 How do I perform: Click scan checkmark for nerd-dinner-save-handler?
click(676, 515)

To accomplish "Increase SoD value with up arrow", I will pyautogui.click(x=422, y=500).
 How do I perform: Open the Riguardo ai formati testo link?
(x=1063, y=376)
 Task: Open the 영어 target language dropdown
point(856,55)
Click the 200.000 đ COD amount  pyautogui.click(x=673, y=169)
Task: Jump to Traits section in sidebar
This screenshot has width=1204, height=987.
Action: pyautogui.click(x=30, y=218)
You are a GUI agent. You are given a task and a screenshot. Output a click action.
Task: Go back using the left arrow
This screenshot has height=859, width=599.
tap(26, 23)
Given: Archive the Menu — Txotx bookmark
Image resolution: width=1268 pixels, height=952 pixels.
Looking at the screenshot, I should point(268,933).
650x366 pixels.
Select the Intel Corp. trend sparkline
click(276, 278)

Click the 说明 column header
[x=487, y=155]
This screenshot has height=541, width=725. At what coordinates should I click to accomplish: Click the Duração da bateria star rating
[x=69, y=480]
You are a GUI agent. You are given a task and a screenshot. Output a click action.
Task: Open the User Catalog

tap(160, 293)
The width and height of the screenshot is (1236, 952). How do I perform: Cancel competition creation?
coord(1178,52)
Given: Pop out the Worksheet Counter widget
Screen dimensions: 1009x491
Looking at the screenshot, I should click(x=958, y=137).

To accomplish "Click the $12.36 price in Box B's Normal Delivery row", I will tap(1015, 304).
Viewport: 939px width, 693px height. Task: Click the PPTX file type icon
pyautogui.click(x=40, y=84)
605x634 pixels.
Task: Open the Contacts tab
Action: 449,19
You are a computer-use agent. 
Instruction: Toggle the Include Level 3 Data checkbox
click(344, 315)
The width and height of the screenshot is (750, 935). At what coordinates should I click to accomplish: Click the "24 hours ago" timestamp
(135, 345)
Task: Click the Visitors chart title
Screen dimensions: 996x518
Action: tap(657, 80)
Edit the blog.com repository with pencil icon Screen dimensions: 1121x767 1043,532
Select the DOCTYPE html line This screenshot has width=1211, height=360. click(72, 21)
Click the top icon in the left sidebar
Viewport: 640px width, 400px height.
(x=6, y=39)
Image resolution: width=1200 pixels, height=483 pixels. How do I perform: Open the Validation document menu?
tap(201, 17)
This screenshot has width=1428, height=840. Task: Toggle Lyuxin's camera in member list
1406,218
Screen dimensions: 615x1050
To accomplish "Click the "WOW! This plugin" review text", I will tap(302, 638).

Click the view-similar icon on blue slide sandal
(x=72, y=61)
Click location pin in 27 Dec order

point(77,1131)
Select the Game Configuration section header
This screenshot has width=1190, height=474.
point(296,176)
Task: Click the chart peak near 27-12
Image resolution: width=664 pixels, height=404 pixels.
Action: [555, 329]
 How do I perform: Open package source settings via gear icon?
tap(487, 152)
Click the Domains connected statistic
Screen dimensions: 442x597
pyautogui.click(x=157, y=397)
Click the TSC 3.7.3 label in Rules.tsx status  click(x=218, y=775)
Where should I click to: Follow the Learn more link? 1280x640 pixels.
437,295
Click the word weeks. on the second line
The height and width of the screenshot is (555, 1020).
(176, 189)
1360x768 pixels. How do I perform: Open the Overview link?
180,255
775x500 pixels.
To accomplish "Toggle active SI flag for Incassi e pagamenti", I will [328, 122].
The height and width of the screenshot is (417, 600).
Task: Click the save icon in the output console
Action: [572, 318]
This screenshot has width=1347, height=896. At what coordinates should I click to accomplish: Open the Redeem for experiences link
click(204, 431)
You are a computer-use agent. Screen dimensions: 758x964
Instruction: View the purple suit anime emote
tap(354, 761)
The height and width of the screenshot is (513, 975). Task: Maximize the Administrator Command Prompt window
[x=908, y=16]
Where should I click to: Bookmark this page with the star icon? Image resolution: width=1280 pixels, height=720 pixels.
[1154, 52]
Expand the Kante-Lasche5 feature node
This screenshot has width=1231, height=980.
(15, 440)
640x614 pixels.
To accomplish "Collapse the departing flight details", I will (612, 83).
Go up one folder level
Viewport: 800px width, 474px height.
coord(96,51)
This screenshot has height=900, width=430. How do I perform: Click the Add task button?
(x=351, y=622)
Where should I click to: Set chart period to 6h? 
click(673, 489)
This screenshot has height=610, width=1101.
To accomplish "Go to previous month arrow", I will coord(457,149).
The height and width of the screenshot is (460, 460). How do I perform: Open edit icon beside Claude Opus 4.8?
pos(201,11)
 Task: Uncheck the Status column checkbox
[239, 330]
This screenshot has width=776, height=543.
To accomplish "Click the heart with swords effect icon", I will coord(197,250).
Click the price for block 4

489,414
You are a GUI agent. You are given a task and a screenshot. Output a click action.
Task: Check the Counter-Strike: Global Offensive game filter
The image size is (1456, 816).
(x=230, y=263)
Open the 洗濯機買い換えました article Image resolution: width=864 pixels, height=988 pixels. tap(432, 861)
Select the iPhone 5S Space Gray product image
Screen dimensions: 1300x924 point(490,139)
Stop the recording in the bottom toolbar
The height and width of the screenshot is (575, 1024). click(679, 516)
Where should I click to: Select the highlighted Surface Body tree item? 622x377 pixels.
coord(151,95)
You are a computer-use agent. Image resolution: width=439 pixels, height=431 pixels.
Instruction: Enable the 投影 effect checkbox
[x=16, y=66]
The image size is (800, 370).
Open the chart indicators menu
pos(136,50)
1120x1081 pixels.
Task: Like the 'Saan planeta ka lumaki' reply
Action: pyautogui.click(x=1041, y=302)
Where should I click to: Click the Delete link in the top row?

• • • • • • •

### Your instructions
How many lines in the rows above contain the string "Counter"? Reply with the number only.

### Response to this exercise
2